*** Block opens ***
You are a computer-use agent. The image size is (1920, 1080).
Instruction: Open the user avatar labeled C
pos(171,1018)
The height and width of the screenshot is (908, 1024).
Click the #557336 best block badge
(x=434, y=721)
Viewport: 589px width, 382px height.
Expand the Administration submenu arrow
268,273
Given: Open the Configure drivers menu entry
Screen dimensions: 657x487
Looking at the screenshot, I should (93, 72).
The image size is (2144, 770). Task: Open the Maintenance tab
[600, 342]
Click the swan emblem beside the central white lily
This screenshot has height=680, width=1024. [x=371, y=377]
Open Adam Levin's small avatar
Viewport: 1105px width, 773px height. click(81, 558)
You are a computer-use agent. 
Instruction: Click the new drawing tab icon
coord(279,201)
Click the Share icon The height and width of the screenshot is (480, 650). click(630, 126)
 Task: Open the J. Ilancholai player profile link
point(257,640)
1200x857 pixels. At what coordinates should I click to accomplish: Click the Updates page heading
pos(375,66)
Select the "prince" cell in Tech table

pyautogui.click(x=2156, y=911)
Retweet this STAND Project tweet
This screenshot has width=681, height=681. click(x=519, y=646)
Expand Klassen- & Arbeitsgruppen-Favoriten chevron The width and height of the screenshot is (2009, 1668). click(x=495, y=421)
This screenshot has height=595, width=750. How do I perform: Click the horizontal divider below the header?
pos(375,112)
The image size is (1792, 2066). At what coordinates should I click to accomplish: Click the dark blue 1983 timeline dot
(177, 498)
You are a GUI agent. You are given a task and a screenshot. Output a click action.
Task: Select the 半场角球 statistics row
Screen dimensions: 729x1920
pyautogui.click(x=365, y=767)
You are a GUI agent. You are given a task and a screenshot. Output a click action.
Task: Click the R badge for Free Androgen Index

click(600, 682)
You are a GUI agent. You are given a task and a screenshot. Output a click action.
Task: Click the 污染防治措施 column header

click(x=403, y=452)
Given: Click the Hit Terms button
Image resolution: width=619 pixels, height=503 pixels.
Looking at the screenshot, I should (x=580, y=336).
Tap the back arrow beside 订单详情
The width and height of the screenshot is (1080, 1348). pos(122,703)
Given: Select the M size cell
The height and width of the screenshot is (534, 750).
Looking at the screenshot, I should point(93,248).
*** Block closes ***
Exercise: Where the line containing "Retweet this STAND Project tweet" appears, begin a word-for-word copy and carry it through the last line of the listing, leaving out all other lines.

Exercise result:
Retweet this STAND Project tweet
This screenshot has width=681, height=681. click(x=519, y=646)
Expand Klassen- & Arbeitsgruppen-Favoriten chevron The width and height of the screenshot is (2009, 1668). click(x=495, y=421)
This screenshot has height=595, width=750. How do I perform: Click the horizontal divider below the header?
pos(375,112)
The image size is (1792, 2066). At what coordinates should I click to accomplish: Click the dark blue 1983 timeline dot
(177, 498)
You are a GUI agent. You are given a task and a screenshot. Output a click action.
Task: Select the 半场角球 statistics row
Screen dimensions: 729x1920
pyautogui.click(x=365, y=767)
You are a GUI agent. You are given a task and a screenshot. Output a click action.
Task: Click the R badge for Free Androgen Index

click(600, 682)
You are a GUI agent. You are given a task and a screenshot. Output a click action.
Task: Click the 污染防治措施 column header

click(x=403, y=452)
Given: Click the Hit Terms button
Image resolution: width=619 pixels, height=503 pixels.
Looking at the screenshot, I should (x=580, y=336).
Tap the back arrow beside 订单详情
The width and height of the screenshot is (1080, 1348). pos(122,703)
Given: Select the M size cell
The height and width of the screenshot is (534, 750).
Looking at the screenshot, I should point(93,248).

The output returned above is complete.